Overlooking rainforest in Guyana. Photo by: Jeremy Hance.
In a bid to gain legal recognition of their land, the indigenous Wapichan people have digitally mapped their customary rainforest land in Guyana over the past ten years. Covering 1.4 million hectares, about the size of Connecticut, the rainforest would be split between sustainable-use regions, sacred areas, and wildlife conservation according to a plan by the Wapichan tribe that will be released today. The plan says the tribe would preserve the forest from extractive industries.
“Recognition of our rights to control and manage our traditional territory would be one of the best ways of helping Guyana to fulfill its commitments to tackle climate change and meet its obligations under the Convention on Biological Diversity, which aims to conserve and sustainably use biological resources,” said Anglelbert Johnny, community leader of Sawari Wa’o Amerindian Village, one of twenty villages in the territory.
Located in the South Rupununi District of southwest Guyana, the forests are home to giant river otters (Pteronura brasiliensis), jaguars (Panthera onca), and bush dogs (Speothos venaticus), along with endemic birds like the Rio Branco antbird (Cercomacra carbonaria), according to a press release.

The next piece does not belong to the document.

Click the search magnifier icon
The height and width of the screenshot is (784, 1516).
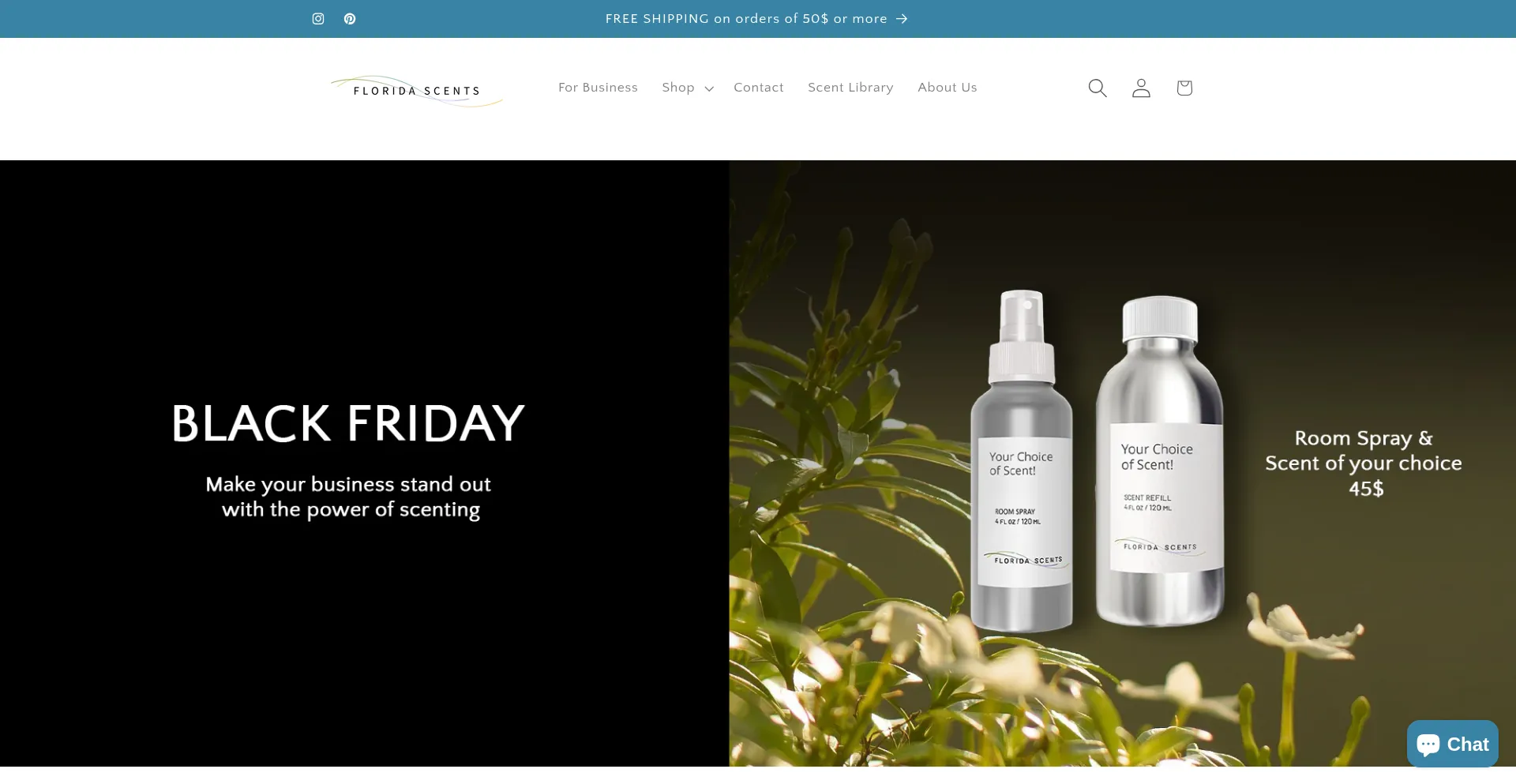pyautogui.click(x=1098, y=88)
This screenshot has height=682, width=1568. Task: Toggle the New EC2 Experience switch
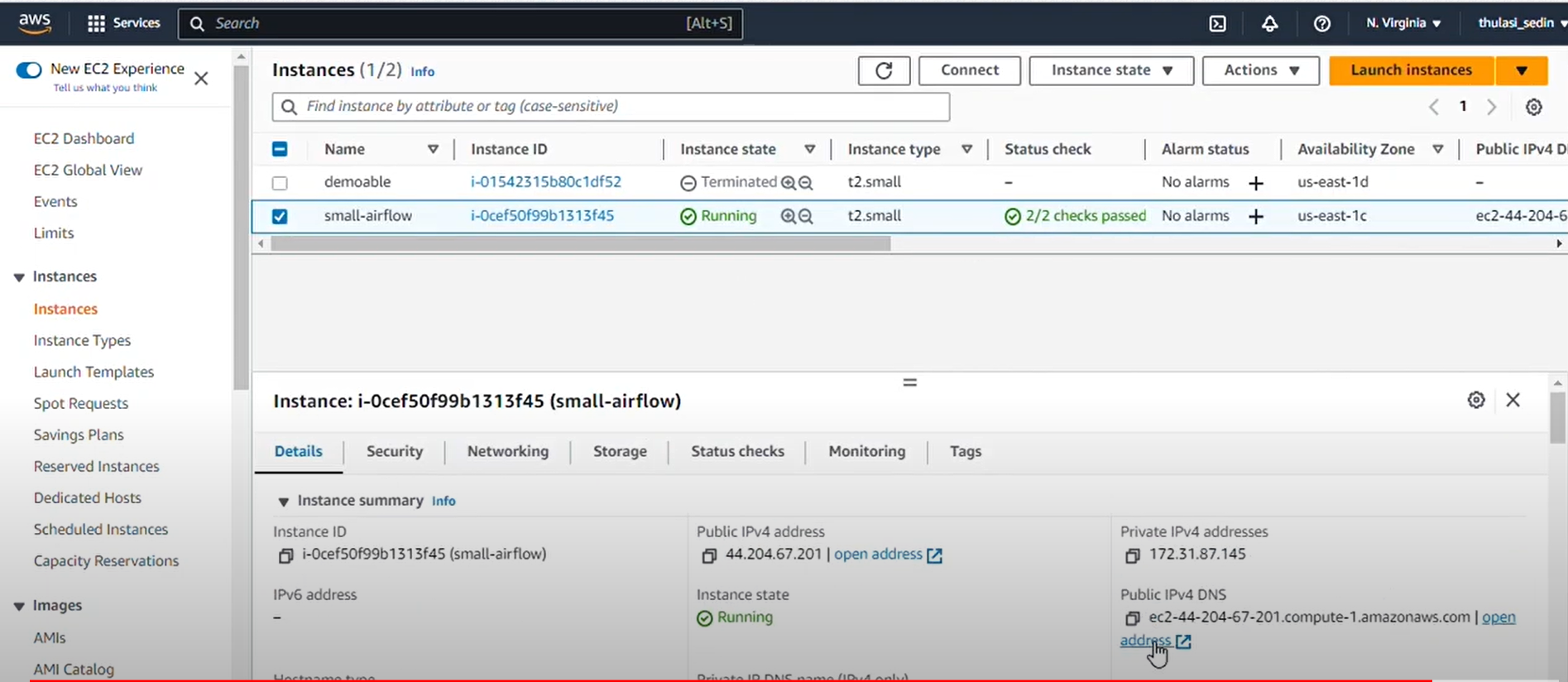click(x=29, y=70)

“Our land use agreements in our plan have been validated by the communities and include a proposal to establish a large Wapichan Conserved Forest in the eastern and southern parts of our territory as well as numerous plans to protect our sacred sites and local sites important for fish, game animals and wildlife,” says Patrick Gomes, Chairperson of the South Rupununi District Tosahos Council. Like many Amazonian tribes, the Wapichan practice small-scale agriculture along with hunting, fishing, and gathering.
If the communities are not granted rights, they say the region will be under threat from hydroelectric projects, road-building, logging, mining, and agribusiness.
The Wapichan communities held 80 meetings over the last few years to hash out the details of their land-use plan.
“Mappers from our own communities have used GPS technology to map the location of key livelihood, spiritual and cultural heritage sites that hold deep importance to our people and sustain our way of life. After ten years of painstaking work, we are very proud of the end result. We are now keen to share our territorial map with government authorities,” says Kid James of South Central Peoples Development Association (SCPDA).